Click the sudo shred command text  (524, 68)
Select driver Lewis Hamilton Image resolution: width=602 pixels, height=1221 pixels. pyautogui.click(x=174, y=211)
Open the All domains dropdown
--
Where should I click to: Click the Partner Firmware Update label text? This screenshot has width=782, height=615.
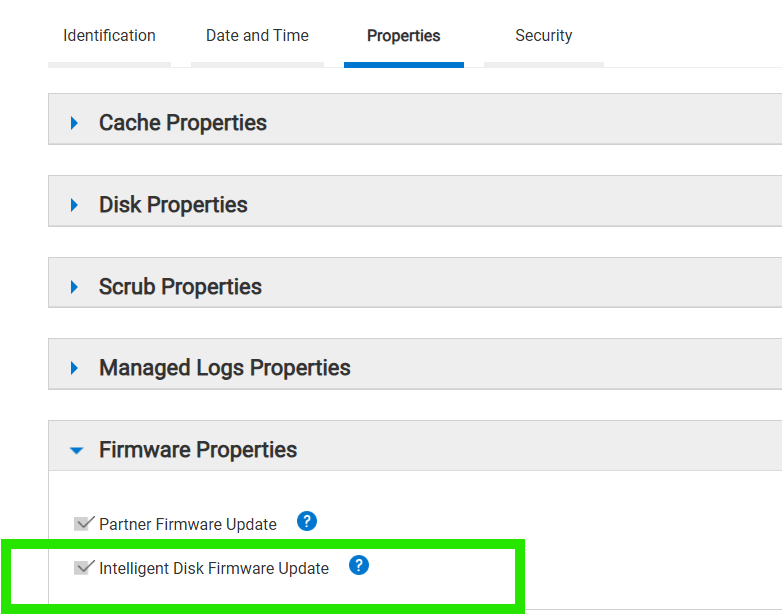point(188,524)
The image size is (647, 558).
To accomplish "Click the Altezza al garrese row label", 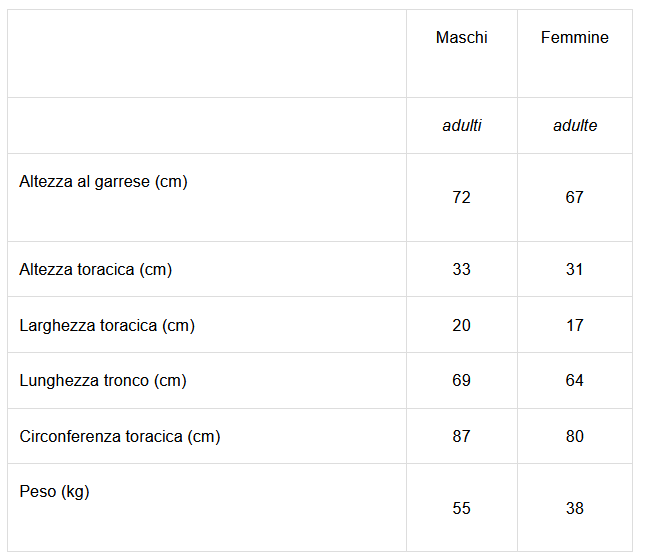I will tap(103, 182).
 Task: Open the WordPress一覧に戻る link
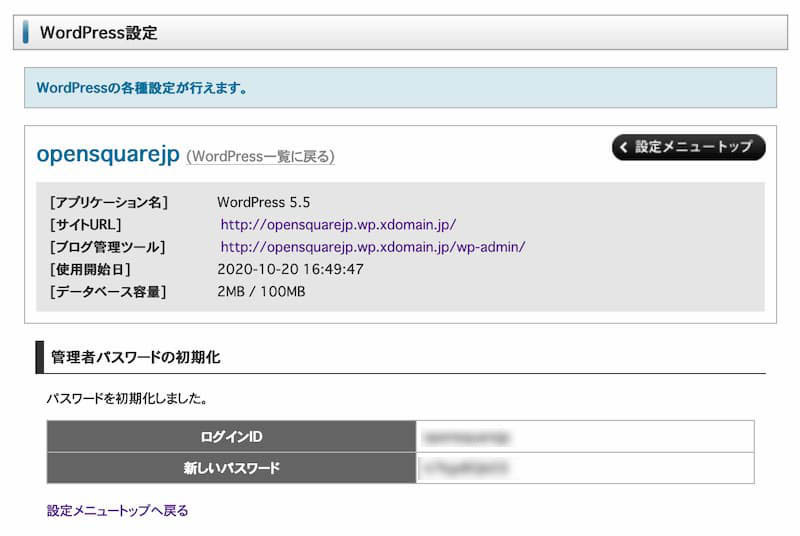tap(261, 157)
...
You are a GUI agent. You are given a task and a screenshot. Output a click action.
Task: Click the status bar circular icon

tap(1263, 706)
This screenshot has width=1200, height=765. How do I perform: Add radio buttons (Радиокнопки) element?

TASK INSTRUCTIONS: Please switch "dropdown" to "menu" in the lines that begin at the one containing "Click the sudo" and stop after the one containing "Open the All domains dropdown", and give only those lines back with nothing else altered.

TASK SOLUTION:
Click the sudo shred command text  (524, 68)
Select driver Lewis Hamilton Image resolution: width=602 pixels, height=1221 pixels. pyautogui.click(x=174, y=211)
Open the All domains menu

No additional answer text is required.